Set tasks:
A - Answer these questions from the Connections 2011 liveblog, one line each, marked the same way:
(i) Who moderated the keynotes panel?
(ii) Which anniversary did Caffrey highlight?
(iii) Who came in when the admiral left?
B - Check each statement against the Connections 2011 liveblog. Answer yes or no, and quote the words that decide it.
(i) The admiral took her gaming class at Georgetown.
(ii) The keynotes panel was scheduled from 0810 to 1050.
(iii) Rex Brynen was not taking notes of his own.
C - Please pick up the Connections 2011 liveblog after its final sentence and continue it.

Source passage:

/---

02 August 2011

Connections 2011, Day 2, Keynote Panel


my comments in red


0810 - 0950 Keynotes Panel, Moderator: Matt Caffrey
Speakers: James F. Dunnigan, Dr. Peter P. Perla, Dr. Richard Andres


THE LIVEBLOG IS AFTER THE JUMP
TRYING TO SAVE SOME SCREEN SPACE ON MAIN PAGE




Getting started on the introductions. We haven't seen the admiral yet; she was supposed to come give a quick cheerleading speech, she's been tied up, presumably with real work.

Keynote panel is about to kick off. COL(R) Matt Caffrey introducing the conference as a whole and highlighting the fact that this is the 200th anniversary of modern wargaming. Additionally, he's pointing folks toward the website for the slides of speaker talks and their bios.

Here comes the admiral, as well as the ambassador/vice-president. Cue mandatory cheerleading :)

Comments about the failures of wargaming on the part of some historical actors (like the Third Reich)
Personal observation that after the fall of the wall in '89 the gov't - and especially the military - let wargaming fall off the priority list because of a sense of "we know what the answers are." Specific call-out of the degradation of the Global wargame at Newport.
Personal observation of the gaming/game theory class she had at Georgetown and how the professor was totally jazzed by the 'gaps' in what was known in the game models rather than what was actually known, and avoiding those gaps.
An emphatic statement towards the whole-of-government approach to strategic wargaming, involving not just DoD or DoS in a vacuum, but bringing in all the groups together to 'train as you fight.'
Bringing together the hobby gamers, the professionals, and the academics, she said it looked like a "room full of 16-year-olds". Probably because we are, underneath all the mileage on the frames.
---- (as an aside, Rex Brynen is sitting next to me typing his own notes; but I have the internet connection - thank you PDAnet! - so you'll have to check PaxSims for his notes tonight.)
Wishes the CASL guys had more resources (note to admiral - me, too!) to do more with their gaming program.

Exit admiral, enter Eric Kjonnerod, Director of CASL, for a few notes. Don't sweat the clock - but focus on the sharing of information. Sounds an awful lot like they're expecting Connections to be back at NDU next year. Don't know if it'll be a permanent home, but might have advantages of some continuity.

\---

Dataset content:
/---

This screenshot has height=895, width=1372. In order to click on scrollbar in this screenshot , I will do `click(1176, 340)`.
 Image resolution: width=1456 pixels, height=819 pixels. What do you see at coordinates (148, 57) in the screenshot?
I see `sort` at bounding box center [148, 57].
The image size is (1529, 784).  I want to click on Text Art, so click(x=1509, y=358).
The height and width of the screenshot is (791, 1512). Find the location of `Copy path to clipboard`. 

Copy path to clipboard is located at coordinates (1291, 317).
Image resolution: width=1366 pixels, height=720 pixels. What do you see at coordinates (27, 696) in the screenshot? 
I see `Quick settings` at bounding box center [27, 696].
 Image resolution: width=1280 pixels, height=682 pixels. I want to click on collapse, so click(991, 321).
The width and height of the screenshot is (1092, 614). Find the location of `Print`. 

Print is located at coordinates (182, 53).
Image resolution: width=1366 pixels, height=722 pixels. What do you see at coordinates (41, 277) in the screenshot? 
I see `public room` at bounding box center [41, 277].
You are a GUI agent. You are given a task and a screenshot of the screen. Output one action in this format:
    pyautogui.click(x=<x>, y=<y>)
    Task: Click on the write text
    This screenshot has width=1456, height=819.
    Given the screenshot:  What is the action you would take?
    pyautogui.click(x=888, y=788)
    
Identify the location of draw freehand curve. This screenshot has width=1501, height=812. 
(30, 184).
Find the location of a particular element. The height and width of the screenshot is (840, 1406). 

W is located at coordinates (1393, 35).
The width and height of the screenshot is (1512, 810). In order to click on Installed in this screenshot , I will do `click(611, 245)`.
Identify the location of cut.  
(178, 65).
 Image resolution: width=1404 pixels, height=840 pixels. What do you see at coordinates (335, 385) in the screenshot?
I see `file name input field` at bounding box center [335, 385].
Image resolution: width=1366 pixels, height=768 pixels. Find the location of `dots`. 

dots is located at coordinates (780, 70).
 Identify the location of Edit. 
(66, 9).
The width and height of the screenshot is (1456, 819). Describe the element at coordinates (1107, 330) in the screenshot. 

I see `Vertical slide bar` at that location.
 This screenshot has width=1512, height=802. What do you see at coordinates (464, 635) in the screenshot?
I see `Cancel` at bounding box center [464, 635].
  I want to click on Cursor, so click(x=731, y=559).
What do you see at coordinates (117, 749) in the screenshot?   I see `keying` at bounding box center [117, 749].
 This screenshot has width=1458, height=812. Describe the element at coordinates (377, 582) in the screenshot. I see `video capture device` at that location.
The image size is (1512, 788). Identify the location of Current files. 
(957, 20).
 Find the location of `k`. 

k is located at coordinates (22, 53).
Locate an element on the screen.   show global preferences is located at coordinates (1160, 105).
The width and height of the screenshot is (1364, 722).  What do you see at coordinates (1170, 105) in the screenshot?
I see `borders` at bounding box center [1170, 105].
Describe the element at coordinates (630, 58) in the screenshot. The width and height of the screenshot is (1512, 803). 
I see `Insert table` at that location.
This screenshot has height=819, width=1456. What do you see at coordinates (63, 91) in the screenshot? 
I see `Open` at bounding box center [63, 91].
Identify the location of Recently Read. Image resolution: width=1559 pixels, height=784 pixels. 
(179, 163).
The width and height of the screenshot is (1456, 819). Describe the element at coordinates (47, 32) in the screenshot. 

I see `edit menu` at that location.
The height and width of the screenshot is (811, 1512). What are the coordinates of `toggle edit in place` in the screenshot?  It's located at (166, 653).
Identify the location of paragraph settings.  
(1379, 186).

\---

Answers for the tasks:
A -
(i) Matt Caffrey
(ii) The 200th anniversary of modern wargaming
(iii) Eric Kjonnerod, Director of CASL

B -
(i) Yes: "the gaming/game theory class she had at Georgetown"
(ii) No: "0810 - 0950 Keynotes Panel"
(iii) No: "Rex Brynen is sitting next to me typing his own notes"

C -
Start of the actual keynote panel from agenda above.

Opening speaker is going to be Jim Dunnigan
"The elephant in the room nobody wants to talk about" - the political angle. An anecdote about the CIA and how to write the politically-acceptable document alongside the "truth". The real document was the base document, and the "truth" was in the footnotes.
He's a very energetic and dynamic speaker and taking command of the room.
After the fall of the wall, the CIA guys tried to track down their Russian counterparts to talk about wargaming. The Russians would publish the some wargaming results internally for STAVKA and then they'd drop off the map. Turns out the Russians were 'exiling' their wargamers who were turning out accurate, but unpopular, results.
Another anecdote about a wargame design for a top-level political-focused wargame in which he insisted on an 'order of battle' for the Greek media and political parties. And he got them, because the people he as working with understood the need to engage those guys at the high level.
(digression into the attitudes on Wall St about the risk management guys ignoring the 'truth')
While this is the 200th anniversary of modern wargaming, the art of wargaming has been around a lot longer. However, 200 years ago they started writing down the results and capturing it and using for a variety of research, and it became more codified.
Ancient manuscripts didn't survive that might've included some military texts of wargaming.
But the mathematical / statistical supports for much of these activities wasn't 'invented' until only a few centuries ago.
All that said - wargaming didn't become what it is today until it became commercialized. It was Charles Roberts (Dunnigan keeps calling him "Charlie") who pushed it into the wider public. "Ever wargame is a game designer's toolkit" because it's a no-prior-knowledge out-of-the-box thing that anyone can pick up and play with.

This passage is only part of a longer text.